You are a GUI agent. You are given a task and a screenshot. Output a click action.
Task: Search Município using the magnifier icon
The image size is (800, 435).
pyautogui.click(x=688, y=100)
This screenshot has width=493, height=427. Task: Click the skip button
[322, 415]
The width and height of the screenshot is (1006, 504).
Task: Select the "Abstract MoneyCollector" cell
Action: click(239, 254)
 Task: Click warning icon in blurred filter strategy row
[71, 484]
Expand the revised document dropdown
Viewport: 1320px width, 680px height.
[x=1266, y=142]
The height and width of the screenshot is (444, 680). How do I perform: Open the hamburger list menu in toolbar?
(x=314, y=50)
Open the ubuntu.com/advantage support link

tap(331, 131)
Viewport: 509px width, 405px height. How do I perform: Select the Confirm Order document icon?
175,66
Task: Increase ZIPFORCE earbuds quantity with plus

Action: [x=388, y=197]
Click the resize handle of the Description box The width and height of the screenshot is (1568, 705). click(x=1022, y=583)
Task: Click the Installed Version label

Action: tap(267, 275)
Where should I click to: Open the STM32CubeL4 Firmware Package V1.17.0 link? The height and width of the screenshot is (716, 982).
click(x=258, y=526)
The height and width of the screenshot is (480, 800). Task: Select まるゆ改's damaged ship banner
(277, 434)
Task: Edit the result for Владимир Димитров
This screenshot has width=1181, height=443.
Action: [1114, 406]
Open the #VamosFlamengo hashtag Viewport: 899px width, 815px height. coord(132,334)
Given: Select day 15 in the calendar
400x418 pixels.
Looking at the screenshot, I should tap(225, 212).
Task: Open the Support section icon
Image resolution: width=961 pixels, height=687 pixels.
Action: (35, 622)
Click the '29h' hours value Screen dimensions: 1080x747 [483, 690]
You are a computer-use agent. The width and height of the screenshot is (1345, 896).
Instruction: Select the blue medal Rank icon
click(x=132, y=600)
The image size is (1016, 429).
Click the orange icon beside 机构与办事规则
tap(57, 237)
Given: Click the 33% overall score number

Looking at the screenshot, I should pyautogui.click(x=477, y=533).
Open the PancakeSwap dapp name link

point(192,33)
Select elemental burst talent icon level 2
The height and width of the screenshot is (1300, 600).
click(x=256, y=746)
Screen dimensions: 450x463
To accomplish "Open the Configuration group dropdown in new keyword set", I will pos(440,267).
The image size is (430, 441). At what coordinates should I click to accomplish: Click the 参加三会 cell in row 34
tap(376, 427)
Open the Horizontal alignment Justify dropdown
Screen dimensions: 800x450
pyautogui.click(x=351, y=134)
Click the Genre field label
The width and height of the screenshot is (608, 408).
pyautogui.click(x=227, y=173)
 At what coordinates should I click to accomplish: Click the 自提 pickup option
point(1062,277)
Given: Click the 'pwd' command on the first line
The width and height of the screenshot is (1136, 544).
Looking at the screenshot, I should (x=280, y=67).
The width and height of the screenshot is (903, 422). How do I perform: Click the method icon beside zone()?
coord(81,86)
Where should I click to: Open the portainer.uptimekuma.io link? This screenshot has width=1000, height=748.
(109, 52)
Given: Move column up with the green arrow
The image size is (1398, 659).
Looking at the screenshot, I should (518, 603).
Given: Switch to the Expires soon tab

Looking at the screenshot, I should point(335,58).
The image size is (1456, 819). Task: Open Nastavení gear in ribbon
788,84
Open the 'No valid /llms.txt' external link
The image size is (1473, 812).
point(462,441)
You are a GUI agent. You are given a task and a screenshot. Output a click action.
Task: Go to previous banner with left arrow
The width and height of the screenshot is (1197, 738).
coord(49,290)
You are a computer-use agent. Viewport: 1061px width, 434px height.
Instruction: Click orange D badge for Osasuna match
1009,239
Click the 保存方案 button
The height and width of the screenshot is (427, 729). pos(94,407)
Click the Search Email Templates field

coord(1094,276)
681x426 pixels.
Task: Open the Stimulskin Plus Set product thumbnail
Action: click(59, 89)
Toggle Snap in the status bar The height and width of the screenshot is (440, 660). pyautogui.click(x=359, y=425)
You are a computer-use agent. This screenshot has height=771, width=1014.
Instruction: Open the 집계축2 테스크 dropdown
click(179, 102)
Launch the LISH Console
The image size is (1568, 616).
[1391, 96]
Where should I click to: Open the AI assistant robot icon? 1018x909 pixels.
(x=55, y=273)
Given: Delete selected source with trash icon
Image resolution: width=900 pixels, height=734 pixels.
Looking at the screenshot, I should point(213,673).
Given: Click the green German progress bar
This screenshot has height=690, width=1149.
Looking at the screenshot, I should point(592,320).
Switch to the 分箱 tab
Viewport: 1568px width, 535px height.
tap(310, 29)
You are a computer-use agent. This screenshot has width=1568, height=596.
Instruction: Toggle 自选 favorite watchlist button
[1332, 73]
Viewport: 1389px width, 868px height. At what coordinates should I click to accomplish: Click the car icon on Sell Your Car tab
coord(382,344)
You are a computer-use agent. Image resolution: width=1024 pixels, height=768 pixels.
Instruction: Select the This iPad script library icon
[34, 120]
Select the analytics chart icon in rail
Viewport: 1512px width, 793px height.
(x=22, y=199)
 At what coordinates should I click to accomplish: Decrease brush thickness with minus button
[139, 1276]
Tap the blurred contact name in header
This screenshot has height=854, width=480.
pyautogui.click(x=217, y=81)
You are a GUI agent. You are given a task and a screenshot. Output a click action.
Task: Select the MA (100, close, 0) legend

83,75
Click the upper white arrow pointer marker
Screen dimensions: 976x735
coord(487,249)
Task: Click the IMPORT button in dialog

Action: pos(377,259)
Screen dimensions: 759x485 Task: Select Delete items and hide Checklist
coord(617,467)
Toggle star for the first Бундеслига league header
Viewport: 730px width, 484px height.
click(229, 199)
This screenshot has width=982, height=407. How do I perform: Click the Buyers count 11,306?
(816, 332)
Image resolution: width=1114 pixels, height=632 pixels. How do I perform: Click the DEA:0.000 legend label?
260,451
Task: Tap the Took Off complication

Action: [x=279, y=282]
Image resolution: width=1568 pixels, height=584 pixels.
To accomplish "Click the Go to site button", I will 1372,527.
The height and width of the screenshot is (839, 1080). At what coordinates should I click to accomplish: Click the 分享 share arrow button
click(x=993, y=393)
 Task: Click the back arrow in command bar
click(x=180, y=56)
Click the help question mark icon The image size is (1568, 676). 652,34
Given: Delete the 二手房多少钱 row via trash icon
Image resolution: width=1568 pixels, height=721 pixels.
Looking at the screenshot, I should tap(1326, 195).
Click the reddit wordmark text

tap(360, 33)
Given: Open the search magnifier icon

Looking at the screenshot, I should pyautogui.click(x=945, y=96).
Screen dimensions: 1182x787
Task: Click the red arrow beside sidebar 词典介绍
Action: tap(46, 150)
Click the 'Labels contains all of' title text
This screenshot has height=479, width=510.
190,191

● About this exercise: Exactly as written, repeat each line from the beginning of the data above to the line containing "The image size is (1016, 429).", inclusive.

● Written response:
You are a GUI agent. You are given a task and a screenshot. Output a click action.
Task: Search Município using the magnifier icon
The image size is (800, 435).
pyautogui.click(x=688, y=100)
This screenshot has width=493, height=427. Task: Click the skip button
[322, 415]
The width and height of the screenshot is (1006, 504).
Task: Select the "Abstract MoneyCollector" cell
Action: click(239, 254)
 Task: Click warning icon in blurred filter strategy row
[71, 484]
Expand the revised document dropdown
Viewport: 1320px width, 680px height.
[x=1266, y=142]
The height and width of the screenshot is (444, 680). How do I perform: Open the hamburger list menu in toolbar?
(x=314, y=50)
Open the ubuntu.com/advantage support link

tap(331, 131)
Viewport: 509px width, 405px height. How do I perform: Select the Confirm Order document icon?
175,66
Task: Increase ZIPFORCE earbuds quantity with plus

Action: [x=388, y=197]
Click the resize handle of the Description box The width and height of the screenshot is (1568, 705). click(x=1022, y=583)
Task: Click the Installed Version label

Action: tap(267, 275)
Where should I click to: Open the STM32CubeL4 Firmware Package V1.17.0 link? The height and width of the screenshot is (716, 982).
click(x=258, y=526)
The height and width of the screenshot is (480, 800). Task: Select まるゆ改's damaged ship banner
(277, 434)
Task: Edit the result for Владимир Димитров
This screenshot has width=1181, height=443.
Action: [1114, 406]
Open the #VamosFlamengo hashtag Viewport: 899px width, 815px height. coord(132,334)
Given: Select day 15 in the calendar
400x418 pixels.
Looking at the screenshot, I should tap(225, 212).
Task: Open the Support section icon
Image resolution: width=961 pixels, height=687 pixels.
Action: (35, 622)
Click the '29h' hours value Screen dimensions: 1080x747 [483, 690]
You are a computer-use agent. The width and height of the screenshot is (1345, 896).
Instruction: Select the blue medal Rank icon
click(x=132, y=600)
The image size is (1016, 429).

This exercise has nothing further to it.